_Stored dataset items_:

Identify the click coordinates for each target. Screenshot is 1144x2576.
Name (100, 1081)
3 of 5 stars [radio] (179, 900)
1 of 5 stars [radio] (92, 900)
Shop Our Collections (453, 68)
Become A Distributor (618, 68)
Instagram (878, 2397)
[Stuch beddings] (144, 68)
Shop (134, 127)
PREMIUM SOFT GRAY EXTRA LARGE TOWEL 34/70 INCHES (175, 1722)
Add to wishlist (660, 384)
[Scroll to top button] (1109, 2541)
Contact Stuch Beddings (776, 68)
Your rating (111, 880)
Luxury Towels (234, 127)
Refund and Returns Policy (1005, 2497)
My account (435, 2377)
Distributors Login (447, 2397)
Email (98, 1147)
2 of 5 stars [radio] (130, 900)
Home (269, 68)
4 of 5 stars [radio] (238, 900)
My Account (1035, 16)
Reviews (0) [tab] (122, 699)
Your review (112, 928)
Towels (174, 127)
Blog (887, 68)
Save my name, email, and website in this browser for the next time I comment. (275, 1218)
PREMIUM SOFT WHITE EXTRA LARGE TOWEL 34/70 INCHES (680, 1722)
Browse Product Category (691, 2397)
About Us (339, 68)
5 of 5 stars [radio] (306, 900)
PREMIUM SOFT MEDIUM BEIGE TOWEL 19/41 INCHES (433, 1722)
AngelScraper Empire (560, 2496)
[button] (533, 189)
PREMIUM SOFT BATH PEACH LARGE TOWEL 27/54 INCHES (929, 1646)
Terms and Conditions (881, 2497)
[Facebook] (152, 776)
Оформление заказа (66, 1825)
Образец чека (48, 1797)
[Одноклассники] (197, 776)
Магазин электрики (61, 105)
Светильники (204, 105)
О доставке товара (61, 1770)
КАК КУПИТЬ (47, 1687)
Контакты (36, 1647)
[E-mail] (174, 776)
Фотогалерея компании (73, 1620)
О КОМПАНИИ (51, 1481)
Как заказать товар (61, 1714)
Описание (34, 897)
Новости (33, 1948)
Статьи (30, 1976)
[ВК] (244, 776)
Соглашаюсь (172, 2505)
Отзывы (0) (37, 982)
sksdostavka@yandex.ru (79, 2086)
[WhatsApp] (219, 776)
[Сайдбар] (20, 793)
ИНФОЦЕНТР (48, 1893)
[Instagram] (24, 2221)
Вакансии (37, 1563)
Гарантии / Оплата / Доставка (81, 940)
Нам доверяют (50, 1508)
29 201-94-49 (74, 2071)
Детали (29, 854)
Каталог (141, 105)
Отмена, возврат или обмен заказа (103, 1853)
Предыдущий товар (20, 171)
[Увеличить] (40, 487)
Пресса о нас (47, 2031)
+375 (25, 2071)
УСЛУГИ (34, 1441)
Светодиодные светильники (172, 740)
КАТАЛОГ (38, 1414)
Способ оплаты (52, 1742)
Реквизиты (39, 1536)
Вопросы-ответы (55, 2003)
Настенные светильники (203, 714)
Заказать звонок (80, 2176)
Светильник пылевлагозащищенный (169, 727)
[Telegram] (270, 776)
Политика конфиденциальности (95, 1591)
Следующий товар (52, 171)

_What you are asked to do_: Every line of the records above where the string "SOFT" is found should be copied.

_Exercise response_:
PREMIUM SOFT GRAY EXTRA LARGE TOWEL 34/70 INCHES (175, 1722)
PREMIUM SOFT WHITE EXTRA LARGE TOWEL 34/70 INCHES (680, 1722)
PREMIUM SOFT MEDIUM BEIGE TOWEL 19/41 INCHES (433, 1722)
PREMIUM SOFT BATH PEACH LARGE TOWEL 27/54 INCHES (929, 1646)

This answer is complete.